A glass ceiling is a metaphor used to represent an invisible
barrier that keeps a given demographic (typically applied to minorities)
from rising beyond a certain level in a hierarchy.
The metaphor was first coined by feminists in reference to barriers in the careers of high-achieving women. In the US, the concept is sometimes extended to refer to obstacles hindering the advancement of minority women, as well as minority men. Minority women often find the most difficulty in "breaking the glass ceiling" because they lie at the intersection of two historically marginalized groups: women and people of color. East Asian and East Asian American news outlets have coined the term "bamboo ceiling" to refer to the obstacles that all East Asian Americans face in advancing their careers. Similarly, a set of invisible obstacles posed against refugees' efforts to workforce integration is coined "canvas ceiling".
Within the same concepts of the other terms surrounding the
workplace, there are similar terms for restrictions and barriers
concerning women and their roles within organizations and how they
coincide with their maternal duties. These "Invisible Barriers" function
as metaphors to describe the extra circumstances that women undergo,
usually when trying to advance within areas of their careers and often
while trying to advance within their lives outside their work spaces.

**Written task 1:**
Can you rewrite the stretch of records from their start through the line containing "(x=128, y=17)", with each answer's coordinates multiplied by 1.45 and rounded to whole numbers, halves rounded up? Keep the requests in, and leave the pictures out of your answer.
The passage and the records below it come from unrelated sources.

**Supplied data:**
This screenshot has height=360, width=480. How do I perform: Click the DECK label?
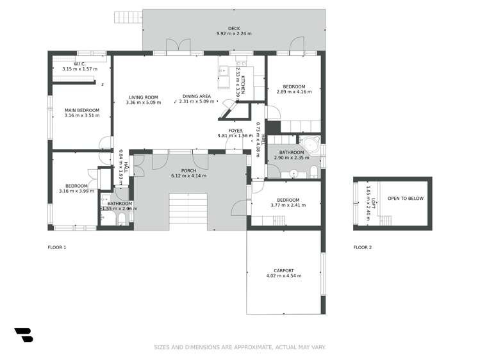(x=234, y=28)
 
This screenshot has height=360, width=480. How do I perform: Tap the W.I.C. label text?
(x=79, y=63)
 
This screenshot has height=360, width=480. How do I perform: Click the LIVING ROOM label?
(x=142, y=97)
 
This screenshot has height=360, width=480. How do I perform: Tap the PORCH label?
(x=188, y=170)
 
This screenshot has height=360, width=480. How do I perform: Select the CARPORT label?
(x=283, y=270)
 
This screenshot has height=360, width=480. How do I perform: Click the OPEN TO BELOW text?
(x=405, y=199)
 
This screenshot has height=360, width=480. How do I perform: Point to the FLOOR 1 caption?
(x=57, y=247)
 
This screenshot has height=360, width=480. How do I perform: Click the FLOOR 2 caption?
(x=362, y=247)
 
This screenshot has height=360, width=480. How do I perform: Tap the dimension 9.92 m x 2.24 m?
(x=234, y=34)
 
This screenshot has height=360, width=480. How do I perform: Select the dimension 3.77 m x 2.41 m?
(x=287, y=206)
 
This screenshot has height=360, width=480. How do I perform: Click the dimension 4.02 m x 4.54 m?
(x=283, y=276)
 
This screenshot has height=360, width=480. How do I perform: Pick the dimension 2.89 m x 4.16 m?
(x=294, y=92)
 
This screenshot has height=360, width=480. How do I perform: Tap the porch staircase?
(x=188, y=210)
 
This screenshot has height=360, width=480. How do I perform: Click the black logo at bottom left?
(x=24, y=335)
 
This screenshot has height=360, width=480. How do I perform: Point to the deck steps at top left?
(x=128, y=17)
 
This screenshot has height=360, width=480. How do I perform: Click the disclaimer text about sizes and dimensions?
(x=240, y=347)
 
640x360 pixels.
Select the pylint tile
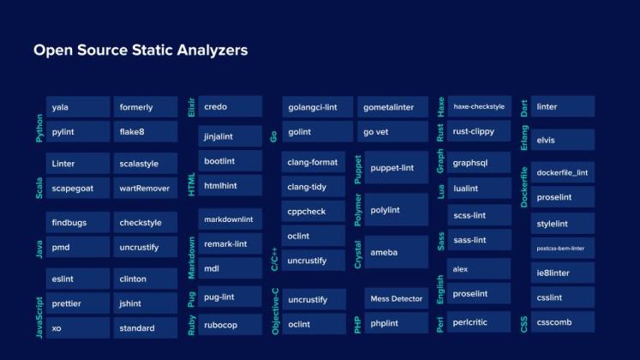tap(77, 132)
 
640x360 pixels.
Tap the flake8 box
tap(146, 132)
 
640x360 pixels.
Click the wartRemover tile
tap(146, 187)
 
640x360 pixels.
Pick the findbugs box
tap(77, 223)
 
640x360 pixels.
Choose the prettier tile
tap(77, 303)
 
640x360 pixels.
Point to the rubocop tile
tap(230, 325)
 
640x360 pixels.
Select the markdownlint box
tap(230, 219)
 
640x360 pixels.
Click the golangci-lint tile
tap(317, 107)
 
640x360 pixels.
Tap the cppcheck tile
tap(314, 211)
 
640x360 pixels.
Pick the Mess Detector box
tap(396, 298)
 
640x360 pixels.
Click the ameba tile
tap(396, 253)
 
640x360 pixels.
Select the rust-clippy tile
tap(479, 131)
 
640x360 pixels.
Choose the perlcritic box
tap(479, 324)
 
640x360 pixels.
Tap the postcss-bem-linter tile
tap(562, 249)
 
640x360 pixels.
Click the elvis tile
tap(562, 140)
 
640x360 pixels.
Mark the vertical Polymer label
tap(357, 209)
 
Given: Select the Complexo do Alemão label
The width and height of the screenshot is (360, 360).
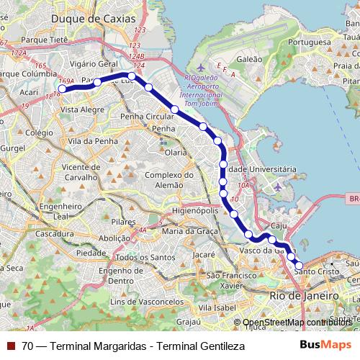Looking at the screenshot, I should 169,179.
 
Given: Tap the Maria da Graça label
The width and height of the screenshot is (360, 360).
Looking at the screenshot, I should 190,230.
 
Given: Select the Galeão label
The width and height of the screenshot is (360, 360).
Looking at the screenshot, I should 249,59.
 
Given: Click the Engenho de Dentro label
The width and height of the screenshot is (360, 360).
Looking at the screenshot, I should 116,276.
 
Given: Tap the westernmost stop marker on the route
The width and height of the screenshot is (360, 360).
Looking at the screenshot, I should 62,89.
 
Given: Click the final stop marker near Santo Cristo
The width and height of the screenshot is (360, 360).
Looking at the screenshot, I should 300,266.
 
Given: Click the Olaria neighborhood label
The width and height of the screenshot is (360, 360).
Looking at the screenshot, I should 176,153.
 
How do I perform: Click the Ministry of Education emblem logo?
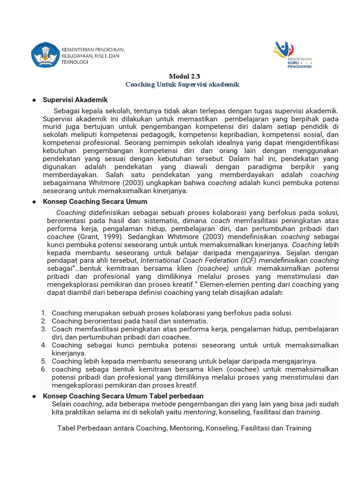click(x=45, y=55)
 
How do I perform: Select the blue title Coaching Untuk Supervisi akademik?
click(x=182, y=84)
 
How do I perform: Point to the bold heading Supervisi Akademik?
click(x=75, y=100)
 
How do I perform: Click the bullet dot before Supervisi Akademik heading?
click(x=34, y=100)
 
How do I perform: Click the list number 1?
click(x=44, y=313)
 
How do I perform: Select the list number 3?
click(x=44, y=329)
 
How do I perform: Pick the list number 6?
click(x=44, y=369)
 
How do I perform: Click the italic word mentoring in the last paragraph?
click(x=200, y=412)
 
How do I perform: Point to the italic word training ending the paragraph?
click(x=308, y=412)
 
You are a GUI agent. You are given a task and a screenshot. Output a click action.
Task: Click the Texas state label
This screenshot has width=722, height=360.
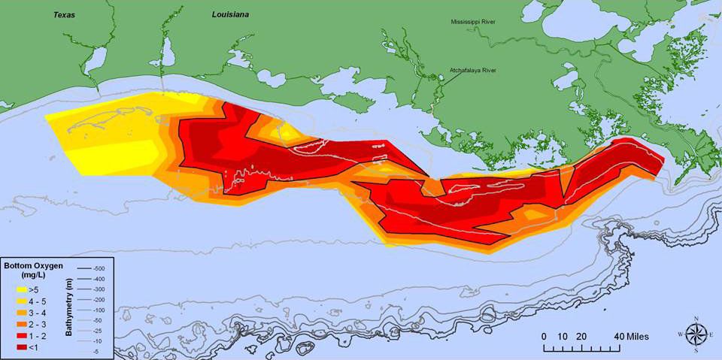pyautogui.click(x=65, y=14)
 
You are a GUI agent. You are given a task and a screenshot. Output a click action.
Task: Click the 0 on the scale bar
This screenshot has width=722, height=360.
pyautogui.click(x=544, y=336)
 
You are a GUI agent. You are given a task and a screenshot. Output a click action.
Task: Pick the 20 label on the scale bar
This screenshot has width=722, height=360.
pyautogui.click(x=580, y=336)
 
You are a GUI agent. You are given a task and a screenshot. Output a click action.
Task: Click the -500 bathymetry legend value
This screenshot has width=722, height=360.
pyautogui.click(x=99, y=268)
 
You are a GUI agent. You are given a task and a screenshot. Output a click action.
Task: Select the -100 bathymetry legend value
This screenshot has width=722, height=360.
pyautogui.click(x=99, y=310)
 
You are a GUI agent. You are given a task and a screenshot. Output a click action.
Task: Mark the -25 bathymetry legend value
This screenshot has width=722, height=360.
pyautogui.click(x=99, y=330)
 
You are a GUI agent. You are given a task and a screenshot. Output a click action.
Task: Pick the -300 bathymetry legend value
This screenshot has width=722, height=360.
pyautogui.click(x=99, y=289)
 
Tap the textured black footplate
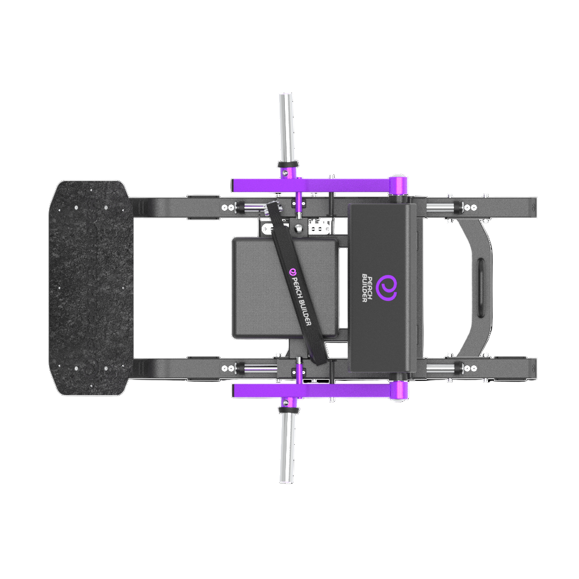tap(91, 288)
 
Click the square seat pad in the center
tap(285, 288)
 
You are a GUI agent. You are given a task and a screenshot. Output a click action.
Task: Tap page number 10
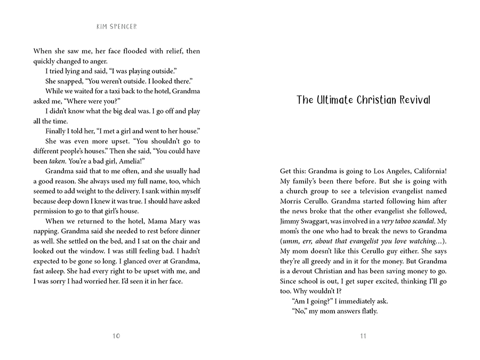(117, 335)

**Written task 2:**
According to the glass ceiling passage, why do minority women often have the most difficulty "breaking the glass ceiling"?

**Correct result 1:**
This screenshot has height=360, width=480. How do I perform: Click the DECK label?
(x=339, y=41)
 
This screenshot has height=360, width=480. How do I perform: Tap the W.I.C. label text?
(x=115, y=91)
 
This screenshot has height=360, width=480. How do I perform: Click the LIVING ROOM label?
(x=206, y=141)
 
This screenshot has height=360, width=480. How do I perform: Tap the PORCH label?
(x=273, y=247)
 
This screenshot has height=360, width=480. How do I perform: Select the CARPORT label?
(x=410, y=392)
 
This screenshot has height=360, width=480. How do I perform: Click the OPEN TO BELOW text?
(x=587, y=289)
 
This screenshot has height=360, width=480. How do I perform: Point to the FLOOR 1 caption?
(x=83, y=358)
 
This screenshot has height=360, width=480. How do I perform: Click the FLOOR 2 caption?
(x=525, y=358)
 
This screenshot has height=360, width=480. How do I perform: Tap the dimension 9.92 m x 2.24 m?
(x=339, y=49)
 
This screenshot has height=360, width=480. How do I perform: Select the dimension 3.77 m x 2.41 m?
(x=416, y=299)
 
This screenshot has height=360, width=480. How do I perform: Click the dimension 4.02 m x 4.54 m?
(x=410, y=400)
 
This screenshot has height=360, width=480. How do I perform: Pick the dimension 2.89 m x 4.16 m?
(x=426, y=133)
 
This screenshot has height=360, width=480. How do I perform: Tap the porch staircase?
(x=273, y=305)
 
This screenshot has height=360, width=480. How do I perform: Click the black logo at bottom left?
(x=35, y=486)
 
This screenshot has height=360, width=480. How do I perform: Point to the deck steps at top left?
(x=186, y=25)

**Correct result 2:**
Minority women sit at the intersection of two historically marginalized groups, women and people of color. This is why they often face the greatest difficulty.